- 658 Okunma
- 1 Yorum
- 0 Beğeni
Almanyanın Bürokratik Zulmü
Almanyanın Bürokratik Zulmü
Başlık uydumu bilmiyorum ama başka bir tanımlamada bulamadım.
Almanyanın Baden-Württemberg eyaletinde alman vatandaşlığına geçmek isteyen müslümanlara uygulanan “Vatandaşlığa kabul Edilme Sınav”ında sorulan soru ve atılan ithamlar, müslümaları ve türkleri en ağır şekilde aşağılıyor. Bu uygulama şu an sadece Baden-Württemberg eyaltinde yapılıyor ama yakında diğer eyaletlerede sıçraması uzun sürmez. İnşallah birileri buna bir son verir ve bu uygulama kalkar.

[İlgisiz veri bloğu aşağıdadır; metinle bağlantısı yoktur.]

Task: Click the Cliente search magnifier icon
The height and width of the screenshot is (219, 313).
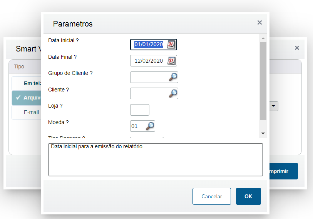Action: [x=173, y=93]
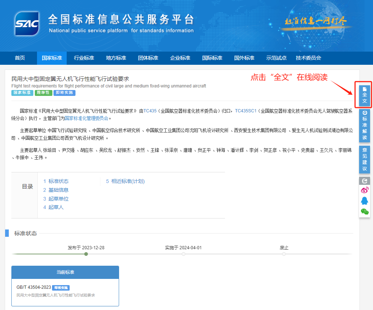Share page via QQ penguin icon
Image resolution: width=373 pixels, height=310 pixels.
[364, 201]
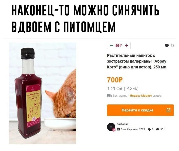Viewport: 179px width, 151px height.
Task: Click the tag icon with 8 deals
Action: click(x=149, y=129)
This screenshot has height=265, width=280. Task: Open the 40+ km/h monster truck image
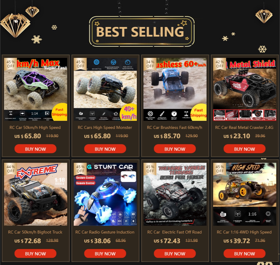105,89
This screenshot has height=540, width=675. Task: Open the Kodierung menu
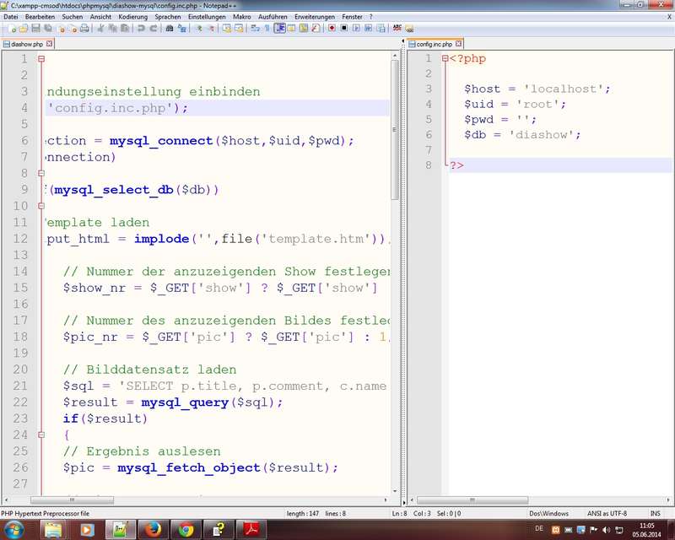pyautogui.click(x=132, y=16)
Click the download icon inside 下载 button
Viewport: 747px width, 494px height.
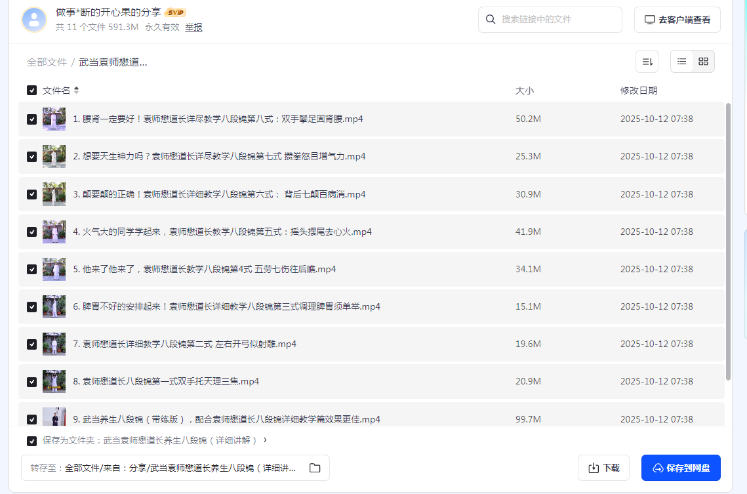[x=593, y=468]
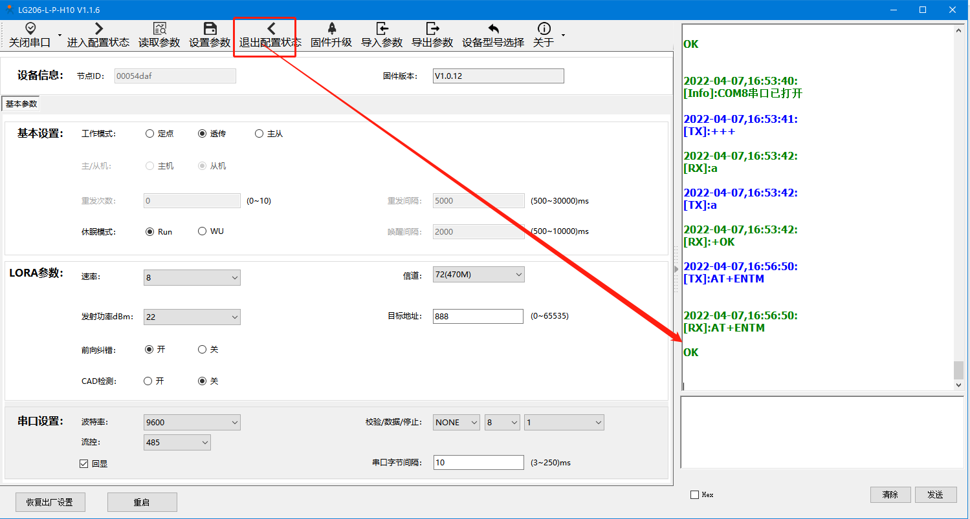Toggle the 回显 echo checkbox

click(83, 463)
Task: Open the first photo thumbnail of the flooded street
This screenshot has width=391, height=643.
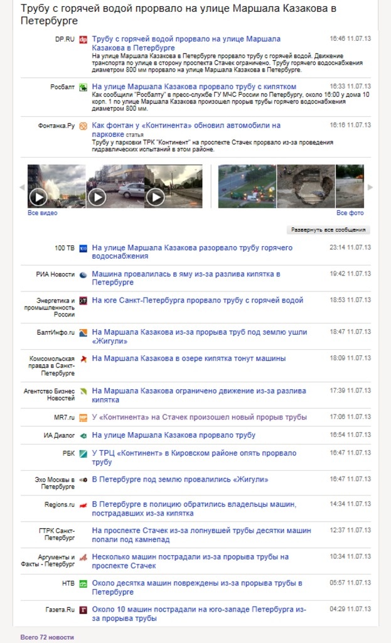Action: point(247,186)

Bu otuz sorudan oluşan sınavı, demokrasi, özgürlük ve uyum adına yapılması utanç vericidir. Türkleri, Müslümanları barbar ve terörist diye yaftalayanlar, kendi barbarlık ve ırkçılıklarını “Toplumu Koruma” adı altında gizleyerek, türk ve müslüman düşmanlığını körüklüyorlar. Umuma birlik ve hoşgörü nidaları atanlar, çıkardıkları yasalarla adeta türklerin ve müslümanların kuyularını kazıyorlar.
Elbette içlerinde bizlere düşman olmayan sağduyulu insanlarda var ama ne yazıkki bunlar azınlıkta. Almanya’da malesef gün geçtikce türk ve müslüman düşmalığı artıyor.

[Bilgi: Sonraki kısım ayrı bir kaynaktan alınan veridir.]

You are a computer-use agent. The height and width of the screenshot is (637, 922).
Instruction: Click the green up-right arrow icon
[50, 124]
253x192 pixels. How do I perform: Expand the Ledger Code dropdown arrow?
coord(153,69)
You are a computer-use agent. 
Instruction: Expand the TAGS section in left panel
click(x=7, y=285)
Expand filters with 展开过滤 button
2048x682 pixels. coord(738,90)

Haberlerde işitmişsinizdir, Dresden kentinde mısırlı müslüman bir hanım onsekiz yerinden çocuğunun gözü önünde, hemde Adliye binasında bıçaklanarak katledildi. Yetmiyormuş gibi bir de kocası bıçaklandı. Hâla yetmezmiş gibi ölen kadın bir de hamile çıktı.
Dahasıda var. Polis, olaya engel olmak için maktülün kocasına bir el ateş ediyor. Bu vak’a sadece polisin bir yanılgısındanmı ibaret yoksa artık Almanya’da her Mısırlı, her Müslüman potansiyel birer terörist olarakmı görülüyor?

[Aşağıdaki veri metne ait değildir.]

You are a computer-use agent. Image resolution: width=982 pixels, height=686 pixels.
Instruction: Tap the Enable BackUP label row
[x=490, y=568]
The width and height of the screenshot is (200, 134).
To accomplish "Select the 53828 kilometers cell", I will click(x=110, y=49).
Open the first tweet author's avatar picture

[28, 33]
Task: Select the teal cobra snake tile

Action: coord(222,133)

Bıçaklıyan şahıs, ölen kadının şikayet ettiği bir dazlak. Şikayet gerekcesi, kadına edilen hakaret: “Pis islamcı, terörist, def ol memleketimizden!”
Ve olay duruşma gününde yaşanıyor. Sanık adliyeye bıçak ile nasıl giriyor, onsekiz bıçak darbesi artı kocasını bıçaklaması ve bu zaman zarfında hiç bir polisin olaya müdahale edememesi ise bir muamma...
Biz dönelim Baden-Württemberg eyaletindeki vatandaşlık sınavına. Burada otuz soruyu paylaşmak fazla zamanımızı alacağından, içlerinden bir kaç tanesine göz atalım.
Sınavdaki altıncı soru: “Şu ifade hakkında ne düşünüyorsunuz; bir kadın kocasına itaat etmelidir ve etmediği takdirde kocasından dayak yiyebilir.”
Soru 13: “Hep işitiyoruzki, reşit olan kızların ebeveynleri, kızlarının bir işe girmelerini yada istediği bir erkekle evlenmelerini yasaklıyorlarmış. Sizin görüşünüz nedir? Sizin kızınız başka bir dine mensup birisi ile evlenmek isterse, yada sizin istemediğiniz bir meslek öğrense ne yapardınız?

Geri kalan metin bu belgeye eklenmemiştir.